Commit queued assignment operations, by sorting and merging the internal temporary buffer.

IndexedTables.groupbyFunction.
groupby(f, t, by = pkeynames(t); select, flatten=false, usekey = false)

Apply f to the select-ed columns (see select) in groups defined by the unique values of by.

If f returns a vector, split it into multiple columns with flatten = true.

To retain the grouping key in the resulting group use usekey = true.

Examples

using Statistics

t=table([1,1,1,2,2,2], [1,1,2,2,1,1], [1,2,3,4,5,6], names=[:x,:y,:z])

groupby(mean, t, :x, select=:z)
groupby(identity, t, (:x, :y), select=:z)
groupby(mean, t, (:x, :y), select=:z)

groupby((mean, std, var), t, :y, select=:z)
groupby((q25=z->quantile(z, 0.25), q50=median, q75=z->quantile(z, 0.75)), t, :y, select=:z)

# apply different aggregation functions to different columns
groupby((ymean = :y => mean, zmean = :z => mean), t, :x)

# include the grouping key
groupby(t, by; usekey = true) do key, dd
    # code using key as key (named tuple) and dd as data
end
groupjoin(left, right; kw...)
groupjoin(f, left, right; kw...)

Join left and right creating groups of values with matching keys.

For keyword argument options, see join.

Examples

l = table([1,1,1,2], [1,2,2,1], [1,2,3,4], names=[:a,:b,:c], pkey=(:a, :b))
r = table([0,1,1,2], [1,2,2,1], [1,2,3,4], names=[:a,:b,:d], pkey=(:a, :b))

groupjoin(l, r)
groupjoin(l, r; how = :left)
groupjoin(l, r; how = :outer)
groupjoin(l, r; how = :anti)
groupreduce(f, t, by = pkeynames(t); select)

Calculate a reduce operation f over table t on groups defined by the values in selection by. The result is put in a table keyed by the unique by values.

Examples

t = table([1,1,1,2,2,2], 1:6, names=[:x, :y])
groupreduce(+,        t, :x; select = :y)
groupreduce((sum=+,), t, :x; select = :y)  # change output column name to :sum

t2 = table([1,1,1,2,2,2], [1,1,2,2,3,3], 1:6, names = [:x, :y, :z])
groupreduce(+, t2, (:x, :y), select = :z)

# different reducers for different columns
groupreduce((sumy = :y => +, sumz = :z => +), t2, :x)
insertcols(t, position::Integer, map::Pair...)
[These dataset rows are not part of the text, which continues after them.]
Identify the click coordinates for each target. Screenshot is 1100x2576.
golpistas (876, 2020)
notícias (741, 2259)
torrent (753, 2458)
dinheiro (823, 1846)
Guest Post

For each pair name => col in map, insert a column col named name starting at position. Returns a new table.

Example

t = table([0.01, 0.05], [2,1], [3,4], names=[:t, :x, :y], pkey=:t)
insertcol(t, 2, :w => [0,1])
insertcolsafter(t, after, map::Pair...)

For each pair name => col in map, insert a column col named name after after. Returns a new table.

Example

t = table([0.01, 0.05], [2,1], [3,4], names=[:t, :x, :y], pkey=:t)
insertcolsafter(t, :t, :w => [0,1])

insertcolsbefore(t, before, map::Pair...)

For each pair name => col in map, insert a column col named name before before. Returns a new table.

Example

t = table([0.01, 0.05], [2,1], [3,4], names=[:t, :x, :y], pkey=:t)
insertcolsbefore(t, :x, :w => [0,1])
map_rows(f, c...)

Transform collection c by applying f to each element. For multiple collection arguments, apply f elementwise. Collect output as Columns if f returns Tuples or NamedTuples with constant fields, as Array otherwise.

Examples

map_rows(i -> (exp = exp(i), log = log(i)), 1:5)
IndexedTables.ncolsFunction.
ncols(itr)

Returns the number of columns in itr.

Examples

ncols([1,2,3]) == 1
ncols(rows(([1,2,3],[4,5,6]))) == 2
ndsparse(keys, values; kw...)

Construct an NDSparse array with the given keys and values columns. On construction, the keys and data are sorted in lexicographic order of the keys.

Keyword Argument Options:

  • agg = nothing – Function to aggregate values with duplicate keys.
  • presorted = false – Are the key columns already sorted?
  • copy = true – Should the columns in keys and values be copied?
  • chunks = nothing – Provide an integer to distribute data into chunks chunks.
    • A good choice is nworkers() (after using Distributed)
    • See also: distribute

Examples:

x = ndsparse(["a","b"], [3,4])
keys(x)
values(x)
x["a"]

# Dimensions are named if constructed with a named tuple of columns
x = ndsparse((index = 1:10,), rand(10))
x[1]

# Multiple dimensions by passing a (named) tuple of columns
x = ndsparse((x = 1:10, y = 1:2:20), rand(10))
x[1, 1]

# Value columns can also have names via named tuples
x = ndsparse(1:10, (x=rand(10), y=rand(10)))
pkeynames(t::Table)

Names of the primary key columns in t.

Examples

t = table([1,2], [3,4]);
pkeynames(t)

t = table([1,2], [3,4], pkey=1);
pkeynames(t)

t = table([2,1],[1,3],[4,5], names=[:x,:y,:z], pkey=(1,2));
pkeynames(t)
pkeynames(t::NDSparse)

Names of the primary key columns in t.

Example

x = ndsparse([1,2],[3,4])
pkeynames(x)

x = ndsparse((x=1:10, y=1:2:20), rand(10))
pkeynames(x)
pkeys(itr::IndexedTable)

Primary keys of the table. If Table doesn't have any designated primary key columns (constructed without pkey argument) then a default key of tuples (1,):(n,) is generated.

Example

a = table(["a","b"], [3,4]) # no pkey
pkeys(a)

a = table(["a","b"], [3,4], pkey=1)
pkeys(a)

reducedim_vec(f::Function, arr::NDSparse, dims)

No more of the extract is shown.